(Pixel coordinate grounding data)
* * * * * * *
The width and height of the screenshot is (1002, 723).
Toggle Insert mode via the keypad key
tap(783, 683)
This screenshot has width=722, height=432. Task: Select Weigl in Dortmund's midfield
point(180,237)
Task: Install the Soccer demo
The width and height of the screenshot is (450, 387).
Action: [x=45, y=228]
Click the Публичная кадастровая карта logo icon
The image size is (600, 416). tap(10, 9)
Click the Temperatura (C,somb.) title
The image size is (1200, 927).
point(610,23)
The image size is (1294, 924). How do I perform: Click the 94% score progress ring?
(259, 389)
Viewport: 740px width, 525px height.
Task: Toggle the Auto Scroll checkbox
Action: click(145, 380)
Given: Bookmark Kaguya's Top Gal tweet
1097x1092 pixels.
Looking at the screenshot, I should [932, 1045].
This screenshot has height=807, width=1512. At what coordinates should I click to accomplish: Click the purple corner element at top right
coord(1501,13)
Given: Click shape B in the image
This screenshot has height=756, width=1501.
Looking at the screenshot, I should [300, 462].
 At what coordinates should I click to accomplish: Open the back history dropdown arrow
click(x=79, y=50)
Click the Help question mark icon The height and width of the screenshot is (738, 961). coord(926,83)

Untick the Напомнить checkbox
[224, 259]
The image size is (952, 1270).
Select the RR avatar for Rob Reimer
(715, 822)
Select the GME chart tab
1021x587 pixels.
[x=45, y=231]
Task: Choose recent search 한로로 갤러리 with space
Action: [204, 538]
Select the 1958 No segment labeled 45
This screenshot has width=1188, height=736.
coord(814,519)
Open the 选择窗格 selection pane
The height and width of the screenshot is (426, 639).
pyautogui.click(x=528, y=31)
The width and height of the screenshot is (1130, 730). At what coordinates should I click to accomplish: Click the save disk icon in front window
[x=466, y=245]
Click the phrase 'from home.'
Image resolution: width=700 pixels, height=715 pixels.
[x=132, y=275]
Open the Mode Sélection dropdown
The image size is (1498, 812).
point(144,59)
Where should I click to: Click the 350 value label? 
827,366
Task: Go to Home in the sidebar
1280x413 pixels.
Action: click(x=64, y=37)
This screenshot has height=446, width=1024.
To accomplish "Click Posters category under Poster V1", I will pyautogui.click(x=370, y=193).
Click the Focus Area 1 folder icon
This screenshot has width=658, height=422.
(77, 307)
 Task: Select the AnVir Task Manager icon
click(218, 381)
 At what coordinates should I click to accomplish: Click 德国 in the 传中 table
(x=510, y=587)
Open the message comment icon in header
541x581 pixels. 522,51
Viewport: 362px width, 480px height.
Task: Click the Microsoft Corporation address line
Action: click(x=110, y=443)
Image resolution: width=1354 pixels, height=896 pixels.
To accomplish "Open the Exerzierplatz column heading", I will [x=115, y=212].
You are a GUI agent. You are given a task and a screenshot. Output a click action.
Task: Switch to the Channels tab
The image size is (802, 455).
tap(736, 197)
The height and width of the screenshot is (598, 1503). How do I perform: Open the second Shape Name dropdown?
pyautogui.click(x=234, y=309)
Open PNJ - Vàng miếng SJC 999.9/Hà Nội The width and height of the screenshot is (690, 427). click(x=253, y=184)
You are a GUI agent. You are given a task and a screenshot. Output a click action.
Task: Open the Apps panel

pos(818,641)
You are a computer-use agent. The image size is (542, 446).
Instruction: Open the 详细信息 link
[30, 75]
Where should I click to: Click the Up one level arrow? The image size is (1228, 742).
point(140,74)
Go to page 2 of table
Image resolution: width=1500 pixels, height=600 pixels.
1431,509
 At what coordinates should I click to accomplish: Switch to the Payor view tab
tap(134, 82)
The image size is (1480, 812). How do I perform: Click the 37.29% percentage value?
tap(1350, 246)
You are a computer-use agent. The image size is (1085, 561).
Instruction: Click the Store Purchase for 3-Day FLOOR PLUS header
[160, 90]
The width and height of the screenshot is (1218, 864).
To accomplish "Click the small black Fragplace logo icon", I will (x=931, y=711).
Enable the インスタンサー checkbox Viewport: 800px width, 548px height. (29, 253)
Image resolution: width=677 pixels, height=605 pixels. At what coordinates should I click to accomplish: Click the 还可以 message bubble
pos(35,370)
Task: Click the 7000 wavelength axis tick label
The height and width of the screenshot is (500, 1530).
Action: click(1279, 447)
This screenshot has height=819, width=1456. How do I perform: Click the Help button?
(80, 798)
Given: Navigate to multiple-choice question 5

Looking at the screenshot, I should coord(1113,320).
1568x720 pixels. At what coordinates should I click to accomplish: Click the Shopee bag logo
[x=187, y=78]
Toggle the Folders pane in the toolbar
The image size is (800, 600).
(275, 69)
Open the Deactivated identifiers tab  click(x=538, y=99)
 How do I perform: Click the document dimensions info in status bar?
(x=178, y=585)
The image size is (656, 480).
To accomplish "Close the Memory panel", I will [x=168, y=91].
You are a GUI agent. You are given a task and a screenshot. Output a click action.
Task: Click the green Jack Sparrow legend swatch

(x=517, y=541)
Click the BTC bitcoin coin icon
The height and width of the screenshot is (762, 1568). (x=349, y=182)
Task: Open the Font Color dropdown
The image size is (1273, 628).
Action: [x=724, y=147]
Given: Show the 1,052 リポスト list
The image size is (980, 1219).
* * * * * * *
*Try it*
Output consists of exactly the lines from the one containing "Open the Deactivated" to the end of the records above, retyped without change and with nothing extra.

*Response*
Open the Deactivated identifiers tab  click(x=538, y=99)
 How do I perform: Click the document dimensions info in status bar?
(x=178, y=585)
The image size is (656, 480).
To accomplish "Close the Memory panel", I will [x=168, y=91].
You are a GUI agent. You are given a task and a screenshot. Output a click action.
Task: Click the green Jack Sparrow legend swatch

(x=517, y=541)
Click the BTC bitcoin coin icon
The height and width of the screenshot is (762, 1568). (x=349, y=182)
Task: Open the Font Color dropdown
The image size is (1273, 628).
Action: [x=724, y=147]
Given: Show the 1,052 リポスト list
The image size is (980, 1219).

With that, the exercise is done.